Talk:S-expressions

From Rosetta Code
Revision as of 20:13, 17 October 2011 by rosettacode>Paddy3118 (→‎So... what is the point here?: nested lists of string/float/int)

Symbols and strings

To be more generally useful, it's probably better to distinguish between quoted and unquoted strings instead of giving numbers special treatment. 0x1, 1d0, 13#4bc, 1.3f, 1_000 may or may not be parsed as numbers depending on what the definition of literal numbers is, and can be deferred to a separate step -- as long as the parse remembers that they are not quoted. On the other hand, it's more likely than not that "data" and data mean completely different things, so the parser better remember that information instead of making it optional. --Ledrug 10:48, 16 October 2011 (UTC)

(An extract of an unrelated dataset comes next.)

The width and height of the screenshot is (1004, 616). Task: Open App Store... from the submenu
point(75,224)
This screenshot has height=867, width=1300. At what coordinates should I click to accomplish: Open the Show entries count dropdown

you are of course right, i just didn't want to make the task to hard. in languages that don't support symbols, an object would need to be created, if that can be done. otherwise, how can a symbol be represented?
That's the task implementor's problem, isn't it? What do you think the S stands for in S-expression? String expression? I think not. To call symbols unquoted strings is beyond laughable. A correct implementation of this task replaces A with pointers to the same object in (A A A). There is no S-expression without interning.24.85.131.247 04:51, 17 October 2011 (UTC)
that is not even true in lisp: in common lisp (A A A), the first A is a function and the other two A are a variable.
s-expressions are just data. the interpretation of the meaning of atoms in an s-expression is entirely up to the application. in this application they are strings.--eMBee 05:37, 17 October 2011 (UTC)
whether it is useful to distinguish between quoted and unquoted strings also depends on what is done with the input. unless you age writing an interpreter of sorts, the input is just data. and if the language can only handle strings as data, then what good is it to have a special representation for unquoted strings?
but if anyone wants to distinguish between quoted and unquoted strings and skip numbers instead, they are free to do so--eMBee 12:00, 16 October 2011 (UTC)
Well, without context, it's not like you can actually expect the code to do something useful to the symbols anyway. All the parser needs to do is distinguish between "123" and 123, "data" and data, just stick a is_quoted flag somewhere on the strings. If your usage later needs to tell symbols from strings, look that flag up; if not, it does no harm. For numbers, just assume you can check the unquoted strings and see if they match some patterns later. It's probably simpler this way and more language neutral (parsing numbers is likely language dependent). --Ledrug 13:37, 16 October 2011 (UTC)
that is not as easy as it sounds, not every language can associate flags with strings without creating a new class, in which case it usually isn't a string anymore.
take a look at the pike example, now that i introduced the Symbol class without handling numbers in the parser, all but quoted strings become Symbols and i find myself having to emulate not only strings but numbers (still incomplete) as well. if i would parse numbers upfront i could store them as such and the Symbol class would be simpler. i will still have to deal with strings in the Symbol class, but with numbers out of the way i could require explicit casting to use Symbols as strings. as long as Symbols can contain numbers the Symbol class has to tell if it is a string, int or float and behave accordingly, because if i have to check what the type of the symbol is before i can use it that would just be to cumbersome.--eMBee 14:03, 16 October 2011 (UTC)
i could of course stick all tokens into a token class and handle the conversion at a later step. but then in order to use the input that conversion step is mandatory and i just end up with more complicated code for something that was supposed to be simple.--eMBee 14:15, 16 October 2011 (UTC)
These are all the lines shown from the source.